Astute investors will realize that such optimism can help them make money. The key is to put that sunny outlook into action by scooping up shares of well-run businesses whose stocks trade at a discount. With that in mind, here are three growth stocks down 25% to 71% to buy in August.
The sun already appears to be coming out to some extent for Amazon (AMZN -1.49%). Just six weeks ago, shares of the internet giant were down 45% from the peak set in November 2021. But a rebound is now underway, with Amazon stock now close to 25%.
Amazon's 20-for-1 stock split conducted in early June wasn't much of a catalyst. However, investors seemed to like several of the company's moves since then, including the company's announcement on July 21 that it plans to acquire primary care provider 1 Life Healthcare, better known as One Medical.
Even better, Amazon easily beat revenue expectations with its second-quarter results. The company's Amazon Web Services (AWS) cloud hosting unit and its advertising business led the way. Amazon forecast a strong third quarter as well.
The near-term prospects for Amazon look better than many predicted. More importantly, though, the company's long-term prospects remain strong with the potential for e-commerce growth and expansion into new markets such as healthcare.
2. Intuitive Surgical
Intuitive Surgical (ISRG -1.07%) stands out as another beaten-down growth stock that's attempting to make a comeback. Shares of the robotic surgical systems company are now down around 29% from the 52-week high after sinking as much as 41%.
Unlike Amazon, Intuitive Surgical delivered disappointing Q2 results. The company's earnings fell year over year and missed the consensus estimate. Intuitive also reported a 15% year-over-year decline in system placements.
However, the easily overlooked good news for Intuitive was that procedure volume continued to grow, up 14% from the prior-year period. The more procedures that are performed with its robotic surgical systems, the more recurring revenue that Intuitive makes. And over 80% of the company's total revenue is recurring revenue.
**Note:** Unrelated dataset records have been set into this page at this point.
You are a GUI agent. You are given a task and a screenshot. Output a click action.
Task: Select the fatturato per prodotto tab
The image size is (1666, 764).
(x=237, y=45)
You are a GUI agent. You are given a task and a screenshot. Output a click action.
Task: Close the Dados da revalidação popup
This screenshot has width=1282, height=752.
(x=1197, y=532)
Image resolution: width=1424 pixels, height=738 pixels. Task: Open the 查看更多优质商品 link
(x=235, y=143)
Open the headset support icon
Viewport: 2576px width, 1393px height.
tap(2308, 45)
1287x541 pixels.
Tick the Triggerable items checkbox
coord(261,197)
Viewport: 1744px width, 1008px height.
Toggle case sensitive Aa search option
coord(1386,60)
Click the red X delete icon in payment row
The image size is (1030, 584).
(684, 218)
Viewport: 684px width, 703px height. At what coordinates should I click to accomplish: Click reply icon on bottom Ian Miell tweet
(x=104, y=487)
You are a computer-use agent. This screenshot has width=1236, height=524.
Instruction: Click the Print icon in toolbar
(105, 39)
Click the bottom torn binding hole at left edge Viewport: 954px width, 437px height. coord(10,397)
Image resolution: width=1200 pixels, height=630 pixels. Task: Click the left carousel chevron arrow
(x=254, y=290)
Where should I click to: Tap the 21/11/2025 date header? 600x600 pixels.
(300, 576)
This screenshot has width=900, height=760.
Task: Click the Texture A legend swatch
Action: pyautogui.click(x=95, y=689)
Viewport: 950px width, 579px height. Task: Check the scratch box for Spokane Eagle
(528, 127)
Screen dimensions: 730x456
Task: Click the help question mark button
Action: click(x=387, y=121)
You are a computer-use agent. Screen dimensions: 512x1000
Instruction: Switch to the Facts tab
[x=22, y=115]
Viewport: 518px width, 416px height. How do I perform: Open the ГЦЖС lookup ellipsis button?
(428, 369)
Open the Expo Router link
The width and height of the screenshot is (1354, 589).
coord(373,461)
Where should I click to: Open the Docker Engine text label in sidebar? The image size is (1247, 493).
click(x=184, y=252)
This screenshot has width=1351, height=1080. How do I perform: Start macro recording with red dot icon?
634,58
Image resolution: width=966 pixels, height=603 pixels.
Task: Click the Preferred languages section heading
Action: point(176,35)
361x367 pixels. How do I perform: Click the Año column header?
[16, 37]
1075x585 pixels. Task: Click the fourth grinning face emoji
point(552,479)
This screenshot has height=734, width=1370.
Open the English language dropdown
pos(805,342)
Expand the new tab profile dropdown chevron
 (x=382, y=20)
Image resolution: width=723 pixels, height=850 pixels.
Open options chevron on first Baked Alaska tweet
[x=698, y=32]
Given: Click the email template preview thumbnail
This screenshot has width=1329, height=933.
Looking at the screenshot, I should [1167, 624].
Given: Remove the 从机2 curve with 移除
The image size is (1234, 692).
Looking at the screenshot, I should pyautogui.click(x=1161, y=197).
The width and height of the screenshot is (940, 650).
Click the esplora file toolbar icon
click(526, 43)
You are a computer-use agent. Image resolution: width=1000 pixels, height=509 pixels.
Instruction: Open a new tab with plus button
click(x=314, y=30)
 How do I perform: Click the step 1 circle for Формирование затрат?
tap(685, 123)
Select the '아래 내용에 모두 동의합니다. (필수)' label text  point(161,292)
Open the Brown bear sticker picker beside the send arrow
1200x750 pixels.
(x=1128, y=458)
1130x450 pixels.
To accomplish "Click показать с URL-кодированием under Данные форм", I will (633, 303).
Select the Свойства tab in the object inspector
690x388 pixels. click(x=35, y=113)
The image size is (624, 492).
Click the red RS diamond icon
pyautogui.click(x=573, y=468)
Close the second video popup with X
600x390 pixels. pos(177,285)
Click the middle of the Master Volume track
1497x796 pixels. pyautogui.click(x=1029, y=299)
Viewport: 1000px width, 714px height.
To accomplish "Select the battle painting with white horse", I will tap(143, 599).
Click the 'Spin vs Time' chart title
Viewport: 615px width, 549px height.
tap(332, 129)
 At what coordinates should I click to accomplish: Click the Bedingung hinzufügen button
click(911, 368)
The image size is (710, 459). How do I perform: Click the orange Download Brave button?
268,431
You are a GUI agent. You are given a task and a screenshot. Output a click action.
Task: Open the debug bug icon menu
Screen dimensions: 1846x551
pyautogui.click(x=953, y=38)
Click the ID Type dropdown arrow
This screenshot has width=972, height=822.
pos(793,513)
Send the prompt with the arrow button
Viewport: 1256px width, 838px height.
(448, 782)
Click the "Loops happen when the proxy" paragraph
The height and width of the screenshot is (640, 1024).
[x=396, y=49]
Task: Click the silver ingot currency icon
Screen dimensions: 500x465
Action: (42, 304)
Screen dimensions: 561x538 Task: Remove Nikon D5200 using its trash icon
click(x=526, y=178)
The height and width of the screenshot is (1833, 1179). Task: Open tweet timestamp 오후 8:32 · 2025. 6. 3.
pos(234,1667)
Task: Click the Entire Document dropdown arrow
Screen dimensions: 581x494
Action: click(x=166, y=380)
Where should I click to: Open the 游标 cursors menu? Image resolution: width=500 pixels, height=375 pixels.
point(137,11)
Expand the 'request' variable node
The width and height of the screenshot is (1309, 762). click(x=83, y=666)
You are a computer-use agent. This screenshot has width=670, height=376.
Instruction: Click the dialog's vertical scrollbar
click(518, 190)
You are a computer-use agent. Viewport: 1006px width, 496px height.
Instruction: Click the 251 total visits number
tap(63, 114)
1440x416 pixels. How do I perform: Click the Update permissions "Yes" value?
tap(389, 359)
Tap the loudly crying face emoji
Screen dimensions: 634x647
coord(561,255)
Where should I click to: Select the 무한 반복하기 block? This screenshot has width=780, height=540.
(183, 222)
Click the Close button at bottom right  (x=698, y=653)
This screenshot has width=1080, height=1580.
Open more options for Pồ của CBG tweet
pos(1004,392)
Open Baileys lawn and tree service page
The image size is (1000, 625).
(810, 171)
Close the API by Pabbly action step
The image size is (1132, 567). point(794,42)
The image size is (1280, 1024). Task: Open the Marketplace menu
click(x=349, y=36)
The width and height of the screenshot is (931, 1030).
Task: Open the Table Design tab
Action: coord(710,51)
Intuitive's future looks bright over the long run. Aging populations should drive growth in surgical procedures. The company's innovation should expand the types of procedures for which its technology can be used. August is a great time to buy this disruptive stock at a discount.
3. PayPal Holdings
There's still no rebound in sight for PayPal Holdings (PYPL 0.34%). The fintech stock has plunged 71% over the past 12 months.
Several culprits are to blame for PayPal's dismal performance. The company continues to deal with the loss of eBay's business. E-commerce growth has slowed following the COVID-fueled surge of 2020 and 2021. Apple's introduction of its "Tap to Pay on iPhone" contactless payment technology rattled investors. There are worries about the potential impact of a recession. Of course, the overall sell-off of growth stocks that began last year has weighed heavily on PayPal's shares as well.
Overall, though, PayPal's business is doing fine. The company continues to generate solid revenue and total payment volume growth. PayPal's balance sheet remains strong.
The shift away from cash to digital payments won't stop. PayPal is still the biggest player in this transition. With the stock trading at the cheapest valuation ever based on price-to-sales multiples, PayPal looks like a good pick for August if you're a long-term investor.